- _ASSIGNMENT A_:
In the Poondi basin erosion text, what P factor value is used for the study area?
- _ASSIGNMENT B_:
Carry on the Poondi basin erosion text from its final sentence.

- _SOURCE EXTRACT_:
═══
Figure 4. LS factor of Poondi basin.

5.4.4. Crop management factor (C)

The C factor is the second-most important factor that controls soil erosion risk, and the value of C mainly depends on the vegetation’s cover percentage and growth stage (Van der Knijff et al., 2000). For this, study field was visited to identify the majority crop type. The C Factor is obtained from the crop type factor (Table 4) and the tillage method factor (Table 5), respectively (Universal Soil Loss Equation Fact sheet, Ontario) and cross-verified with Agricultural Department, Thiruvallur District. So, for the study area the C factor will be 0.4.

Table 4. Crop Type Factor

Crop Type	Factor
Grain corn	0.4
Silage corn, beans & canola	0.5
Cereals (spring & winter)	0.35
Seasonal horticultural crops	0.5
Fruit trees	0.1
Hay and pasture	0.02

Source: Universal Soil Loss Equation Fact sheet, Ontario.

Table 5. Tillage Method Factor

Tillage Method	Factor
Fall plow	1
Spring plow	0.9
Mulch tillage	0.6
Ridge tillage	0.35
Zone tillage	0.25
No-till	0.25

Source: Universal Soil Loss Equation Fact sheet, Ontario.

5.4.5. Support practice factor (P)

The P factor is the ratio of soil loss with a support practice like contouring, strip cropping, or terracing to that with straight row farming up and down the slope (Wischmeier & Smith, 1978). The mostly used supporting cropland practices are cross-slope cultivation, contour farming, and strip cropping. In this research, the P factor is calculated by the cultivation and slope based on land use map (Gia Pham et al., 2018). So, the P factor for the study area is 0.75.

The average annual soil loss has been calculated with the help of the Eq. (3)Eq. (3) $\mathit{A}=\mathit{R}\times \mathit{K}\times \mathit{LS}\times \mathit{C}\times \mathit{P}$Eq. (3) in accordance with above-cited parameters.

$\mathit{A}=497.4\times 0.67\times 0.20\times 0.4\times 0.75$

The quantitative approach by the USLE model has shown that the average annual loss in the evaluated watershed is 0.918 kg acre^–1 day^–1. This soil loss quantity would be favoured by the erosion factors controlling soil loss, such as steep slopes (nearly 40% of the total surface area of the watershed showed a slope value less than 20%), moderately erodible lands (57% of lands showed a K-factor between 0.5 and 0.75), and degraded plant cover.

6. Conclusion

From the above study, we may conclude that the Poondi Reservoir had reduced the live storage capacity by 3231 MMCF to 2792 MMCF showing 8.01% of loss in its original capacity.
═══
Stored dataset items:
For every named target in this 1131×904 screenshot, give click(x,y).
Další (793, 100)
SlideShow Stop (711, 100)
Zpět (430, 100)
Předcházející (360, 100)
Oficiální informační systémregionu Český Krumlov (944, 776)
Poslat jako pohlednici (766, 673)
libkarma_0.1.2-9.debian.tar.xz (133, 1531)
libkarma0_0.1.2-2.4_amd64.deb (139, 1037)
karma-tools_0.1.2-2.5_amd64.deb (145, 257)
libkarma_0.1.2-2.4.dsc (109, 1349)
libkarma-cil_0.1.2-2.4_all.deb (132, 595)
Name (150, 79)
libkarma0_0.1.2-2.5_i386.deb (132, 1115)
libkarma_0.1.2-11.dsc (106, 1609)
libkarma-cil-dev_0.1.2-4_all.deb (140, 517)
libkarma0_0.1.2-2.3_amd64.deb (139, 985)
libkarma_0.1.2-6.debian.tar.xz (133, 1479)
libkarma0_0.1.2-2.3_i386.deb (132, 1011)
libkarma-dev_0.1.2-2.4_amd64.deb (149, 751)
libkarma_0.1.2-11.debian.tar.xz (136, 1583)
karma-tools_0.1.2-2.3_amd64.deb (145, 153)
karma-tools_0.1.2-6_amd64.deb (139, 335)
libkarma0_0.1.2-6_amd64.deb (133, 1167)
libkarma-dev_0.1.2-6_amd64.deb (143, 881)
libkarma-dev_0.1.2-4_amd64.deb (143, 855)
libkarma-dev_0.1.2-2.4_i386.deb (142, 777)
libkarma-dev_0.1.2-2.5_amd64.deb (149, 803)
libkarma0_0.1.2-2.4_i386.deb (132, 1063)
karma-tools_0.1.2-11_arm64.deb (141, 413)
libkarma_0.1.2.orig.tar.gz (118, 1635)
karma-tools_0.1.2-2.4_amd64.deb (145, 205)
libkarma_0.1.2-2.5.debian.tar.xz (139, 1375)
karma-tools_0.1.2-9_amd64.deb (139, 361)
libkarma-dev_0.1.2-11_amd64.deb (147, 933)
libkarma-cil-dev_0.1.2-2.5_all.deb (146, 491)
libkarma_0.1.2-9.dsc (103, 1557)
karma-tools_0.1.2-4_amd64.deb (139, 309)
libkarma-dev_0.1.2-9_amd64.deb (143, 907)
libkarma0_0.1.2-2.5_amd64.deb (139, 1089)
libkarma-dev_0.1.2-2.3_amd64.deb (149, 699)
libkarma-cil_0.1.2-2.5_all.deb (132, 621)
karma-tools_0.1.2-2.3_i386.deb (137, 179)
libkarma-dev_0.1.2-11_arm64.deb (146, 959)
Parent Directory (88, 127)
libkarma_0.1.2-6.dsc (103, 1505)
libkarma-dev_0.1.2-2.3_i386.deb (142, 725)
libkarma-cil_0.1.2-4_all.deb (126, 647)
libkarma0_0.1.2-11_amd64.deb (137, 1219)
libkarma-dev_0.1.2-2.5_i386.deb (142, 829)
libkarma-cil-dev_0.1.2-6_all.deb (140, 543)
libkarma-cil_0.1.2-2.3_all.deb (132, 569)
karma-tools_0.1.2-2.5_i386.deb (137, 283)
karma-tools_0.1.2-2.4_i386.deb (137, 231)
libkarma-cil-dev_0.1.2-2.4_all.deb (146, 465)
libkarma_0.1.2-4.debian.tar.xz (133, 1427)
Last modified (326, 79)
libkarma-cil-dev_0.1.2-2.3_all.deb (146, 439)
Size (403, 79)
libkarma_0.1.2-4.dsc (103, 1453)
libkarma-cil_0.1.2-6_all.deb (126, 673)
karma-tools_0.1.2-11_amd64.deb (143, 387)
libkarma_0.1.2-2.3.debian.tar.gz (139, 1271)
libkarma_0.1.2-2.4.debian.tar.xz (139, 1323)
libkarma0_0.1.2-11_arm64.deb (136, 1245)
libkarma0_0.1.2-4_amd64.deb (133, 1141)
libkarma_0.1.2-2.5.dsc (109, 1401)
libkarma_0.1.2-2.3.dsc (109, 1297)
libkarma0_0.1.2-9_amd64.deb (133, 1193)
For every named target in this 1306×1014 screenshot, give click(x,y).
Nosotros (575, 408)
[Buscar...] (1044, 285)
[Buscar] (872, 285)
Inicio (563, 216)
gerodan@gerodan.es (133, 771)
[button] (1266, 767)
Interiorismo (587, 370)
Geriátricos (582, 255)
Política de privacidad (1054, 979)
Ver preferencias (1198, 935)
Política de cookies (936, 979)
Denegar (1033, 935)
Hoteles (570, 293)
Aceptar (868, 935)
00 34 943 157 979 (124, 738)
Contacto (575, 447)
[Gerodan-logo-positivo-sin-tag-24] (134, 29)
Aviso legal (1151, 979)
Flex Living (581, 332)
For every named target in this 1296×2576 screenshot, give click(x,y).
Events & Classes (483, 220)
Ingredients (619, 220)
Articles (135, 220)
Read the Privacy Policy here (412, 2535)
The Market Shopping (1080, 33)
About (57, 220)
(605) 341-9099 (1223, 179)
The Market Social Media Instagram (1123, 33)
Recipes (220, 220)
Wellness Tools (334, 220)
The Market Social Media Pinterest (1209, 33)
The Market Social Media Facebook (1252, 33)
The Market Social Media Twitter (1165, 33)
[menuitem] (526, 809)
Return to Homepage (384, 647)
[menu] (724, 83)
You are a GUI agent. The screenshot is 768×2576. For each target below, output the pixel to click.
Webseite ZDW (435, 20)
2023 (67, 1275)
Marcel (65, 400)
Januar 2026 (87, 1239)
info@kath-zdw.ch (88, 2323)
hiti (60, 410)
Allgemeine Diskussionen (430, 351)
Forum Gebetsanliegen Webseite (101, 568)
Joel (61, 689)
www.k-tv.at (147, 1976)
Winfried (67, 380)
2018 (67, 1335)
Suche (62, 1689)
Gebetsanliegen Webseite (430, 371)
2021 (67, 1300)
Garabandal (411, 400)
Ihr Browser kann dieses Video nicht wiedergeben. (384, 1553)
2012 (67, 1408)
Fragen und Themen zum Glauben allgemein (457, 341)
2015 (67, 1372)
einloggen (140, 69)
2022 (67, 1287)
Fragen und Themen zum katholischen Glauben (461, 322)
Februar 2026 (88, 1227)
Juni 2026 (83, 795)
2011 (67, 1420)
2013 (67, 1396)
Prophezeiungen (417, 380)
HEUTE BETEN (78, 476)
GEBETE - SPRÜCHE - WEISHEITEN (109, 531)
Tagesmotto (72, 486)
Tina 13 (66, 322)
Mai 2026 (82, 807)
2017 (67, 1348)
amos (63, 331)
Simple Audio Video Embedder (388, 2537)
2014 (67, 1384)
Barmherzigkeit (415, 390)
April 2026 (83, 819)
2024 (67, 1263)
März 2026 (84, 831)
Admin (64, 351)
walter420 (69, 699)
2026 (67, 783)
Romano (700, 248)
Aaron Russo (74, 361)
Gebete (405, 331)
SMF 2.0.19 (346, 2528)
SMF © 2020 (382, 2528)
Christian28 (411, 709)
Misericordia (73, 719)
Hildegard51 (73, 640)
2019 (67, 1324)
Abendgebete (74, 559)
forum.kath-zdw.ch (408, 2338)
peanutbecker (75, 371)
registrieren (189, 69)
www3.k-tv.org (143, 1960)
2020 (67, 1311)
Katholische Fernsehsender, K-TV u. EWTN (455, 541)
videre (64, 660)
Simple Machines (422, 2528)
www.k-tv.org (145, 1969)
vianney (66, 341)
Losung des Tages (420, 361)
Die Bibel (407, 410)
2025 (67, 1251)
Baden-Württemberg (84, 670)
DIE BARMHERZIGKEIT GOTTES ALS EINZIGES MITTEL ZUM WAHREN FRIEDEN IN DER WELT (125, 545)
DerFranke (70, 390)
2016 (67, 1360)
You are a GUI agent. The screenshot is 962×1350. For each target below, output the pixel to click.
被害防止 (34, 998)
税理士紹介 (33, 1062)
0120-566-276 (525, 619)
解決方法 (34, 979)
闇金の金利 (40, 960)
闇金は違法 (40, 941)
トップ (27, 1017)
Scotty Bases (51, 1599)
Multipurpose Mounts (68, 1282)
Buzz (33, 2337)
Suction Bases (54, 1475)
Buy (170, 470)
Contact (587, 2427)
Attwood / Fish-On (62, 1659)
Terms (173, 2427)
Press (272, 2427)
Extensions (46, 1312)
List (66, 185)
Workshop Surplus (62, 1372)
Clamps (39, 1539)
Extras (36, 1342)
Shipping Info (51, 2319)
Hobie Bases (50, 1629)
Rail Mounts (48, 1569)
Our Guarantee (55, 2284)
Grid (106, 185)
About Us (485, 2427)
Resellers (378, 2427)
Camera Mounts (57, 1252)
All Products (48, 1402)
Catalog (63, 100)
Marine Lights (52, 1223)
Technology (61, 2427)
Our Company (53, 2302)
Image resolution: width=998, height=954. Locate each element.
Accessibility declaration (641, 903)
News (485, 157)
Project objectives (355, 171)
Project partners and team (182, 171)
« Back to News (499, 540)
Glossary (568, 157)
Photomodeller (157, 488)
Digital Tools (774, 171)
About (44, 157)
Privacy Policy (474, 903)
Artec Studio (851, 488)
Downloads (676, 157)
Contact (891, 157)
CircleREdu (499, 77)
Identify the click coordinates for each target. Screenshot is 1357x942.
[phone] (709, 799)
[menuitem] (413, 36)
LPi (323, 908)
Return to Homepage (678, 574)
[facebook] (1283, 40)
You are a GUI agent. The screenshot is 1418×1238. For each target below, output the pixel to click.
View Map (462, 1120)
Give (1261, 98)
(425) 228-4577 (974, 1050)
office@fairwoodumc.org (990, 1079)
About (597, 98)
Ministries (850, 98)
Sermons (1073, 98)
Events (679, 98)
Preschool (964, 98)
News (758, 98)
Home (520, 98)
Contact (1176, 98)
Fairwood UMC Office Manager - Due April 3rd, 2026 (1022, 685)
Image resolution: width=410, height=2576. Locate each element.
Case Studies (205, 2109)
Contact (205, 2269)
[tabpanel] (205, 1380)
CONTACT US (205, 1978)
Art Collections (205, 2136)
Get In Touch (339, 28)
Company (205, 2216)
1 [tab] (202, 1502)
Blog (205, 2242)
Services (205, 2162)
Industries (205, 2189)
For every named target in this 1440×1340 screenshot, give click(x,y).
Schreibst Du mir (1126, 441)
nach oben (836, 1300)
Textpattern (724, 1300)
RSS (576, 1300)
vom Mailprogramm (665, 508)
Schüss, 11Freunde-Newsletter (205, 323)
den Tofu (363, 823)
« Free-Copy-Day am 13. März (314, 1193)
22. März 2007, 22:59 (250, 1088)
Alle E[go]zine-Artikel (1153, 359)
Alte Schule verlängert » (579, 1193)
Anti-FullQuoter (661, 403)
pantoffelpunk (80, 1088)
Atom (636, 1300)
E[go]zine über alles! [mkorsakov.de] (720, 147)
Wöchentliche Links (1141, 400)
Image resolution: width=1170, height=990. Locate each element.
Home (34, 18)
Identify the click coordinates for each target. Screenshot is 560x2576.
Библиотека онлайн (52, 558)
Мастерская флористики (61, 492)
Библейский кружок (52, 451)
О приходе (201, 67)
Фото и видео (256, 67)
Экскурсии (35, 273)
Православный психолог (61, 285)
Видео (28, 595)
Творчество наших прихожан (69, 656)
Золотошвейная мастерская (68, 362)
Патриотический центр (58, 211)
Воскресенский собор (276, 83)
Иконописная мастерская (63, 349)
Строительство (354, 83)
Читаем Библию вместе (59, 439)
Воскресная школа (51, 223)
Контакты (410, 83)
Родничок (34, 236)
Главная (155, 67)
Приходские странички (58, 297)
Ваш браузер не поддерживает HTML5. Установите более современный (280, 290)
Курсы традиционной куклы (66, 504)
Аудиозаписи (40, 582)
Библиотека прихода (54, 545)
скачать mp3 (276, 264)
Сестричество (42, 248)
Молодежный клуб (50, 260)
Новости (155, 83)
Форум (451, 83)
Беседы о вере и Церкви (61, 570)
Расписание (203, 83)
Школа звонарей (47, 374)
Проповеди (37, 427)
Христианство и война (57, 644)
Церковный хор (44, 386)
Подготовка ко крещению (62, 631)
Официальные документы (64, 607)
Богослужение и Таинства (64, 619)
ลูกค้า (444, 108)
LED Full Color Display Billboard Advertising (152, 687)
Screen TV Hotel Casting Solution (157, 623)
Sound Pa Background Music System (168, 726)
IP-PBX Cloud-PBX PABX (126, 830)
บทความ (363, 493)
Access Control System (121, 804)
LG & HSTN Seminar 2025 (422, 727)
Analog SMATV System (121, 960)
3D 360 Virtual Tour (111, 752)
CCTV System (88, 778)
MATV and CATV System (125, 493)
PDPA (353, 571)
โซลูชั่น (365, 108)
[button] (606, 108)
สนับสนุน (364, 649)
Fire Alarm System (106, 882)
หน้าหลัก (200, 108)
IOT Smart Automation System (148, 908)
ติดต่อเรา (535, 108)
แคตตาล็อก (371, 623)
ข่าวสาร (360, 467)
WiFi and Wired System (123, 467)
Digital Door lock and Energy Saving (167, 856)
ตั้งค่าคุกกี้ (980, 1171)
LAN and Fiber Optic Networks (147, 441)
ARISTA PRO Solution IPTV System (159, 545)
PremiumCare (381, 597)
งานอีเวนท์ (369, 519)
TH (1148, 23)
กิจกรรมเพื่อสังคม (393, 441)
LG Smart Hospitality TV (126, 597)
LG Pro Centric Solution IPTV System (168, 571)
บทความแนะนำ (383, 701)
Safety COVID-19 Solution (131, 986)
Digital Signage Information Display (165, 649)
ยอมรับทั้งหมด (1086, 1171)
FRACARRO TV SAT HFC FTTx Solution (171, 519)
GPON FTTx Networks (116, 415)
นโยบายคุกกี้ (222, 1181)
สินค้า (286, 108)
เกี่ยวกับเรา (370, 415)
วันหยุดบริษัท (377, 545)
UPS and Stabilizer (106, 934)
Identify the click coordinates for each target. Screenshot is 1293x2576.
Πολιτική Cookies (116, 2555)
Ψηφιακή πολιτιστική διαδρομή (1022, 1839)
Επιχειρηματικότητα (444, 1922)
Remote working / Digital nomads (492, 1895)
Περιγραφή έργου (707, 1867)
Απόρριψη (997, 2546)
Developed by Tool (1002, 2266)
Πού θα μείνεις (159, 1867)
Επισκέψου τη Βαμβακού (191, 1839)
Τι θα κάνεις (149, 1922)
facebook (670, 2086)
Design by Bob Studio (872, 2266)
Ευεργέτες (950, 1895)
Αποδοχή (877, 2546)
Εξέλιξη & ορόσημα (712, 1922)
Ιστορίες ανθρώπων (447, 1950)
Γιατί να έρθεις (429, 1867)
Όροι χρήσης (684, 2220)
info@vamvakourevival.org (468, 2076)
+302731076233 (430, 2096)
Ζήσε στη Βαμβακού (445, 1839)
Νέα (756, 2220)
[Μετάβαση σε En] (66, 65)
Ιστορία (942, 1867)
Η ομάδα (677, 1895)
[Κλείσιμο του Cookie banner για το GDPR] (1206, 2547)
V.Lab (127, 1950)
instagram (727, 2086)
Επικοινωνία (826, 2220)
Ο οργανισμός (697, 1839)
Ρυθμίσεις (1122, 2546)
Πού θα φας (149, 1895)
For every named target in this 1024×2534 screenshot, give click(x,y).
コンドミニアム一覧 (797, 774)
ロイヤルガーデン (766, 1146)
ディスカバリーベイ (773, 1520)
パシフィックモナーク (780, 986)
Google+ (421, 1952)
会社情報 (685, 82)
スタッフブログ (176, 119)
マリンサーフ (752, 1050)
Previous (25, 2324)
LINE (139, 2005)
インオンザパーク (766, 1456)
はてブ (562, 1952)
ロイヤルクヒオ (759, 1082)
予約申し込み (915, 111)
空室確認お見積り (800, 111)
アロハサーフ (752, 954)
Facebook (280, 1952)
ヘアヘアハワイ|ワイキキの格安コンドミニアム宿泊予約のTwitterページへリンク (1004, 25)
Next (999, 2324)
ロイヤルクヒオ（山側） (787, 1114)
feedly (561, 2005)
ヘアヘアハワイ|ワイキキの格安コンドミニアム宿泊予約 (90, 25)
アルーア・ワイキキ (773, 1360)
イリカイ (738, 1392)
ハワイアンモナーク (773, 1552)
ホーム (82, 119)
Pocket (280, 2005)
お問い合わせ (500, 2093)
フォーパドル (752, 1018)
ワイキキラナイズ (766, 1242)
═══
- _TASK ANSWER A_:
0.75

- _TASK ANSWER B_:
On the other hand, sedimentation rate in the Poondi Reservoir seems to be on higher side. Moreover, in order to get true picture of sediment deposition in reservoir, the integrated hydrographic survey should be carried out below MDDL and multispectral analysis from MDDL to FRL would be more appropriate. By de-siltation process, we can attain sustainable storage of fresh water that is major constituent of life. USLE model is very helpful to determine the soil condition and its effect toward the environment. The Universal Soil Loss Equation was computed using various factors like rainfall erosivity, soil erodibility, slope length gradient factor, crop management factor, and support practice factor. The quantitative approach of the model has shown an annual loss of around 0.918 kg acre⁻¹ day⁻¹. The soil loss was found to be favoured by erosion factors controlling soil loss. The result showed steep slopes and moderately erodible lands and degraded plant cover.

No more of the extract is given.